■ Listed entries:
■ ■ ■ ■ ■

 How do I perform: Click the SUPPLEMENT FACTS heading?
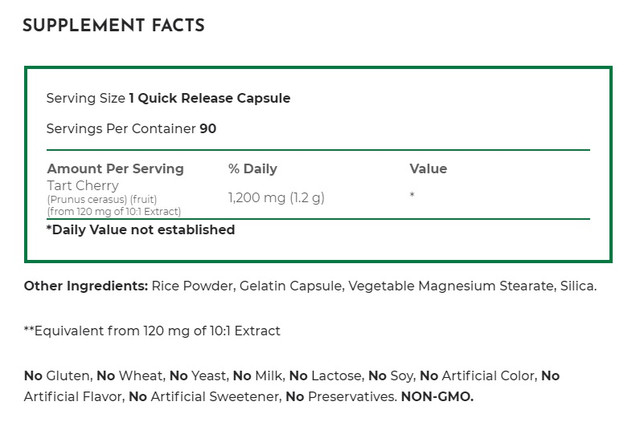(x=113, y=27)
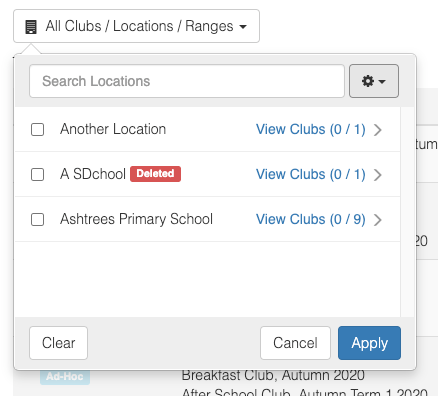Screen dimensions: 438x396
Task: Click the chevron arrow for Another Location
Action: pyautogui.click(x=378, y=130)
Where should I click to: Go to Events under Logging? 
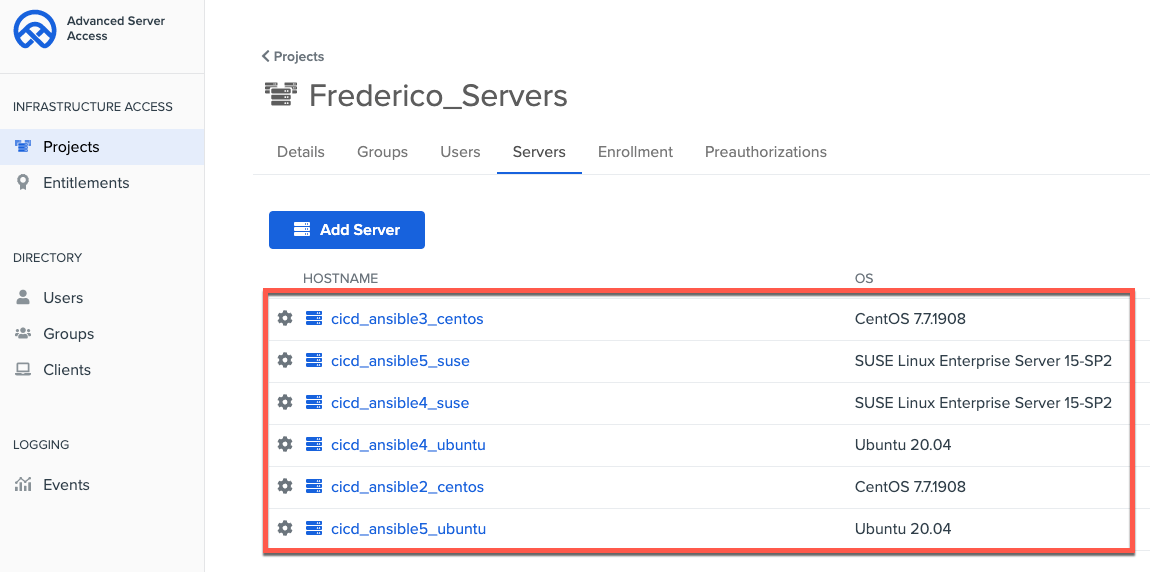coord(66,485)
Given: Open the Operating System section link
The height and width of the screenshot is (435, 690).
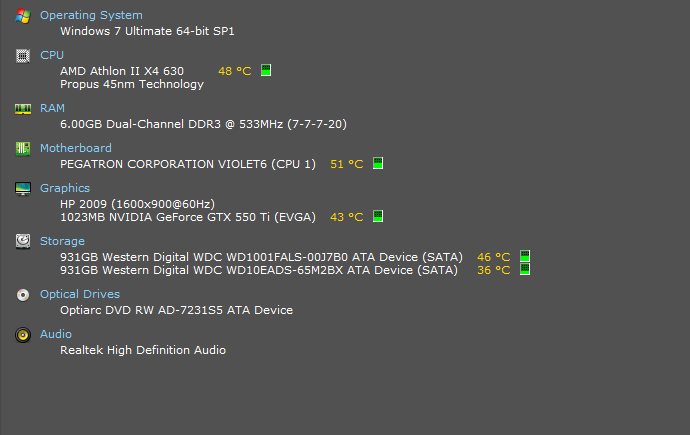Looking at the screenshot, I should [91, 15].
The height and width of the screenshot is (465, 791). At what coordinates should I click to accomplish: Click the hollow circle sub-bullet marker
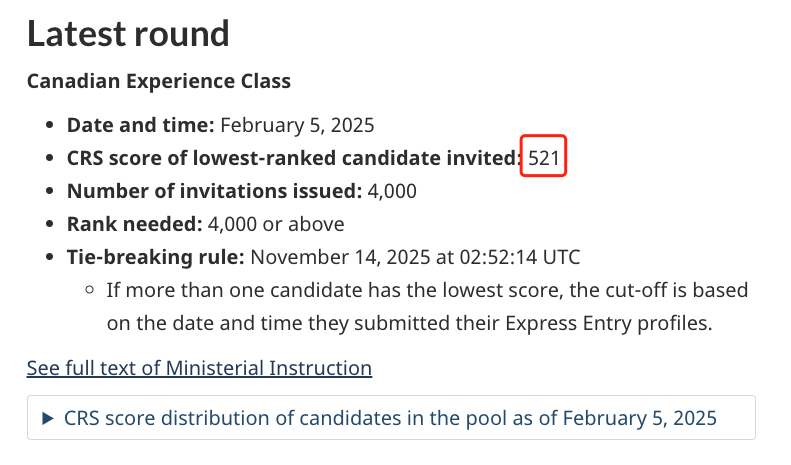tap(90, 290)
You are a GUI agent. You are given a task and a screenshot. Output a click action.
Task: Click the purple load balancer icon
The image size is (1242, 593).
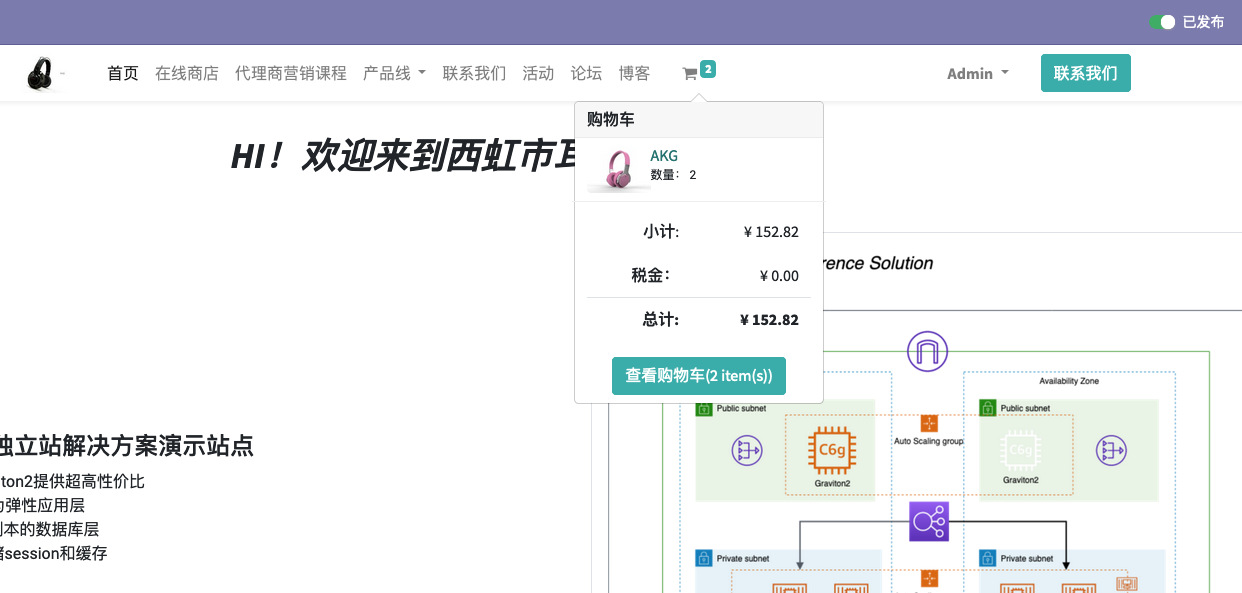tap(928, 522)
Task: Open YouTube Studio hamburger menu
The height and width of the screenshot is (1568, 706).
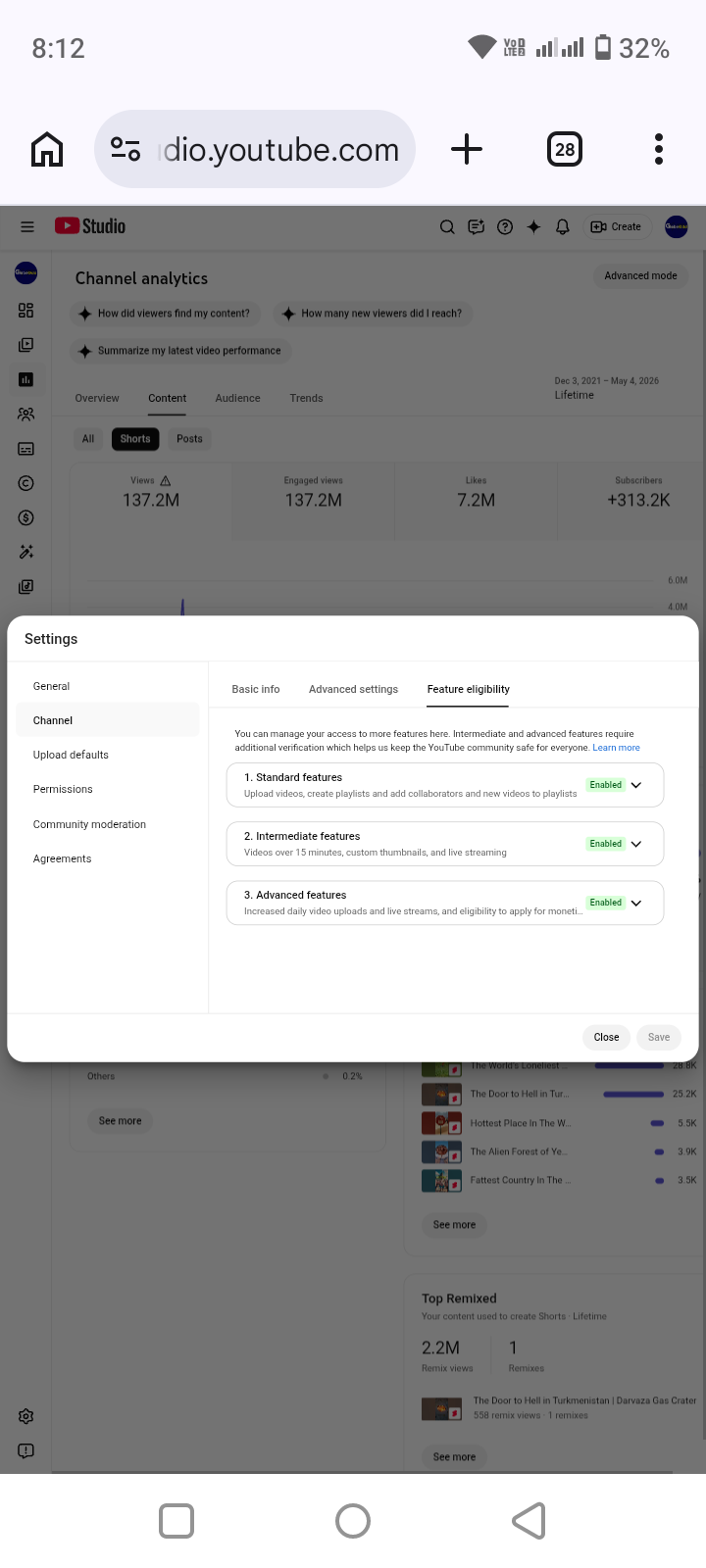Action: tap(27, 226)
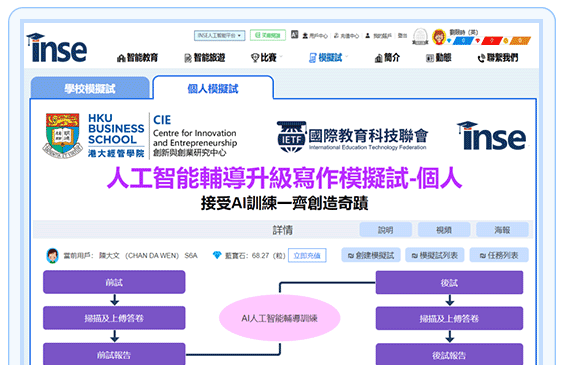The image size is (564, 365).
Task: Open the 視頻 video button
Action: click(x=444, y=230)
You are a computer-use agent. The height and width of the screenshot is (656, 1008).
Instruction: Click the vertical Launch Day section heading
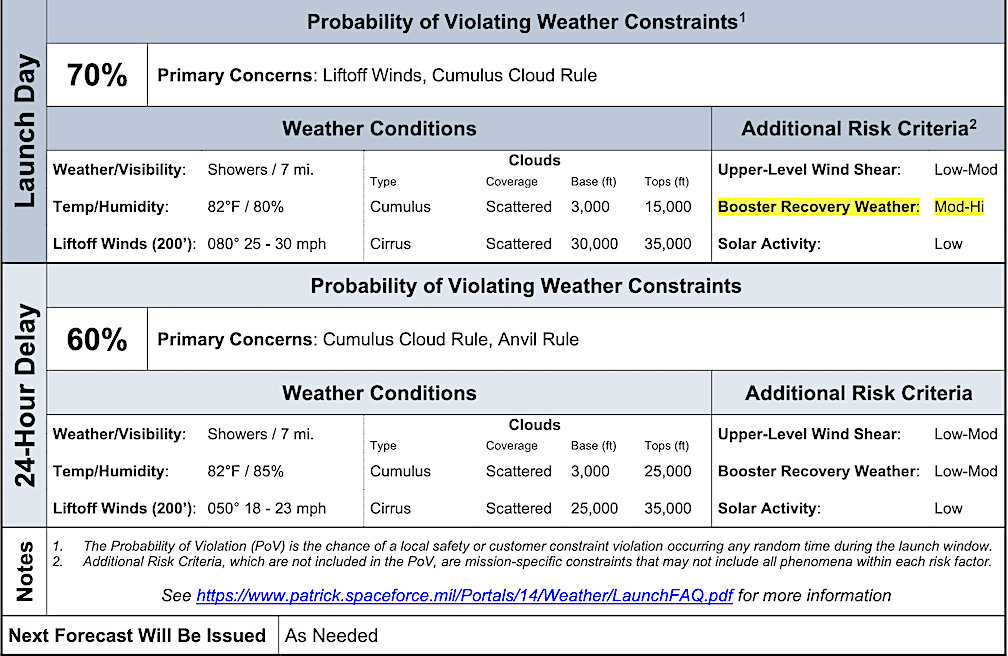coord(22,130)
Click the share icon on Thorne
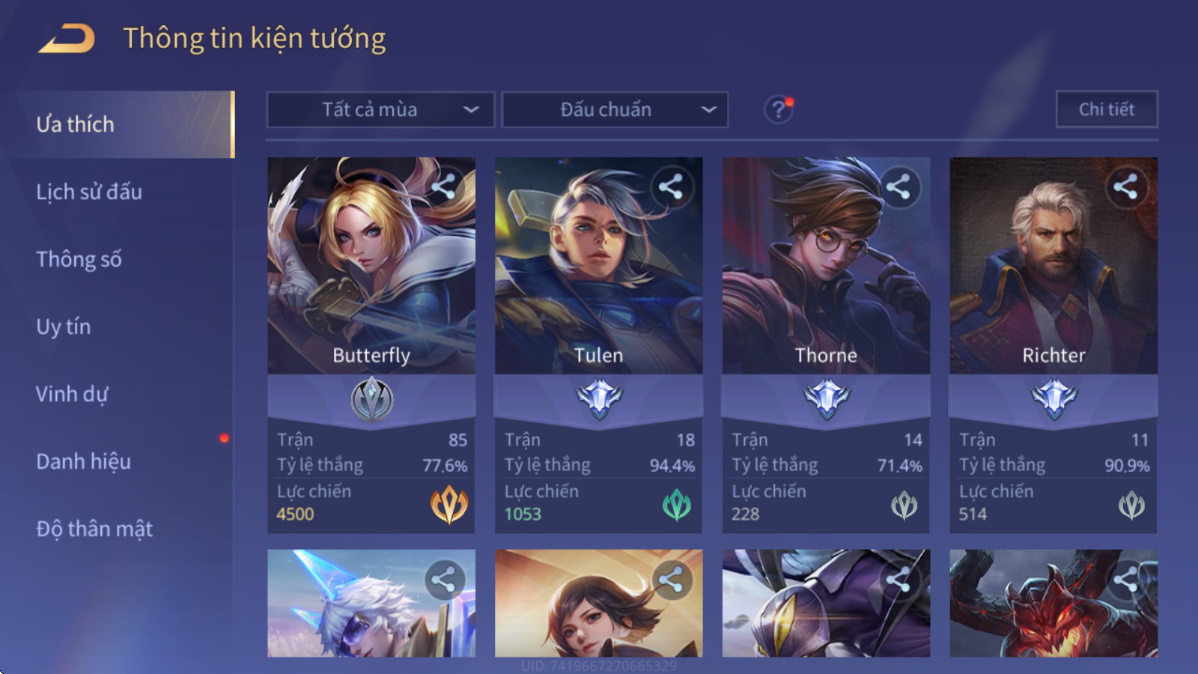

■ ■ ■ ■ ■

■ Work required:
Each line above that includes "agent" should be shown.

■ Problem solution:
You are a GUI agent. You are given a task and a screenshot. Output a click action.
You are a computer-use agent. The height and width of the screenshot is (656, 1008).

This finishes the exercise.